Bankruptcy Code Section 541(a) states that the commencement or filing of the bankruptcy case creates an estate. This is referred to as the bankruptcy estate. The bankruptcy estate, according to Bankruptcy Code Section 541(a)(1) consists of all legal and equitable interests of the debtor in property as of the commencement of the case.
If the Debtor filed a Chapter 7 bankruptcy, then the claim for injuries that the Debtor may personally have incurred in the automobile accident that occurred after the filing or commencement of the bankruptcy is not part of the bankruptcy estate, and therefore is not subject to administration by the Bankruptcy Trustee.
However, the damages to the automobile and the automobile itself may be subject to liquidation by the Bankruptcy Trustee. If the automobile was not claimed as exempt in the bankruptcy petition, or the automobile was claimed as Exempt, but the Chapter 7 Bankruptcy Trustee is able to successfully maintain an objection to the Debtor’s claim of exemption by filing an appropriate Objection to such exemption within 30 days after the first completed meeting of creditors, or 341 hearing, then such asset, and the resulting claim for damages to the automobile resulting from the automobile accident, may be subject to administration and liquidation by the Chapter 7 bankruptcy trustee.
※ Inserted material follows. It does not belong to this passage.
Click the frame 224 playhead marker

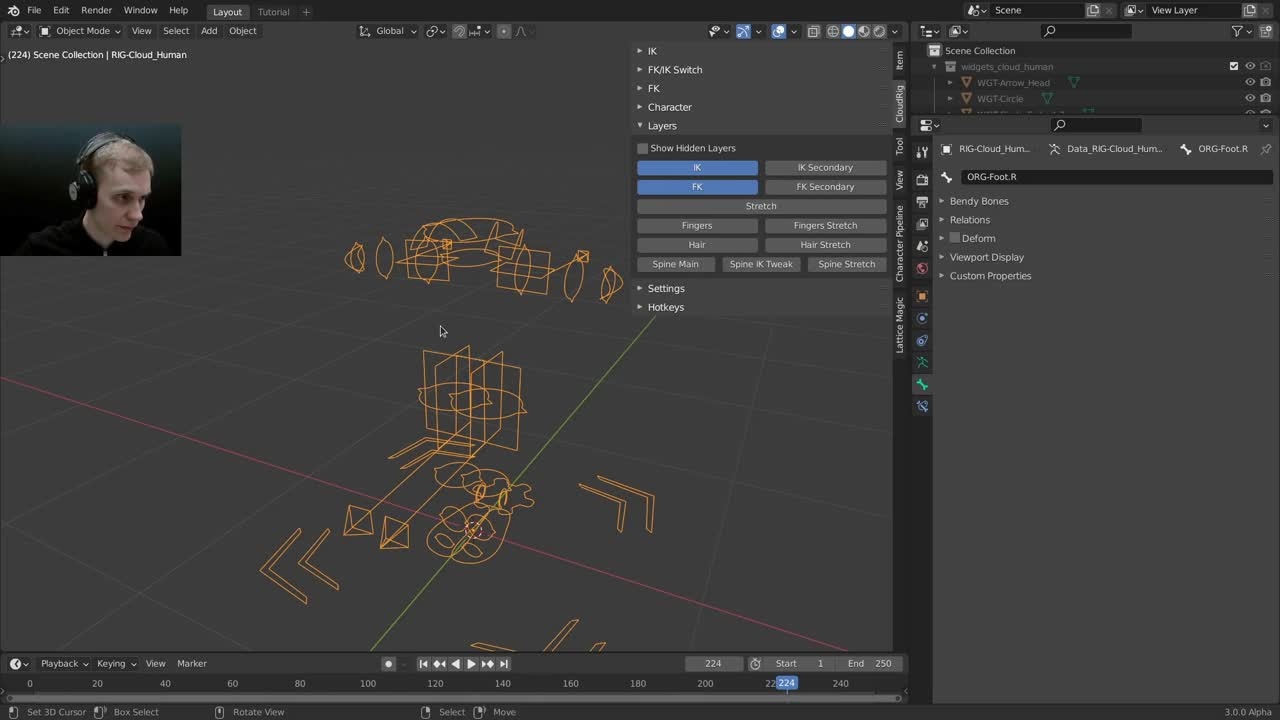coord(787,683)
If the automobile accident occurs after the filing of a Chapter 13 Bankruptcy, the result differs dramatically. Bankruptcy Code Section 1306, which governs Bankruptcy filings under Chapter 13, states under Section 1306(a)(1) that property of the estate includes, in addition to the property specified under Bankruptcy Code Section 541, all property of the kind in such section that the debtor acquires after the commencement of the case, but before the case is closed, dismissed under Chapter 7, 11, 12 of this title. Therefore, an automobile accident that occurred after the filing of the Chapter 13 would generally be part of the bankruptcy estate, and the monies received in such accident could be subject to seizure by the Chapter 13 bankruptcy trustee, and such monies distributed to creditors pursuant to the Chapter 13 plan.
Various States provide Exemptions for monies received in a personal injury action, such a lawsuit arising from an automobile accident. However, Florida does not provide such an Exemption.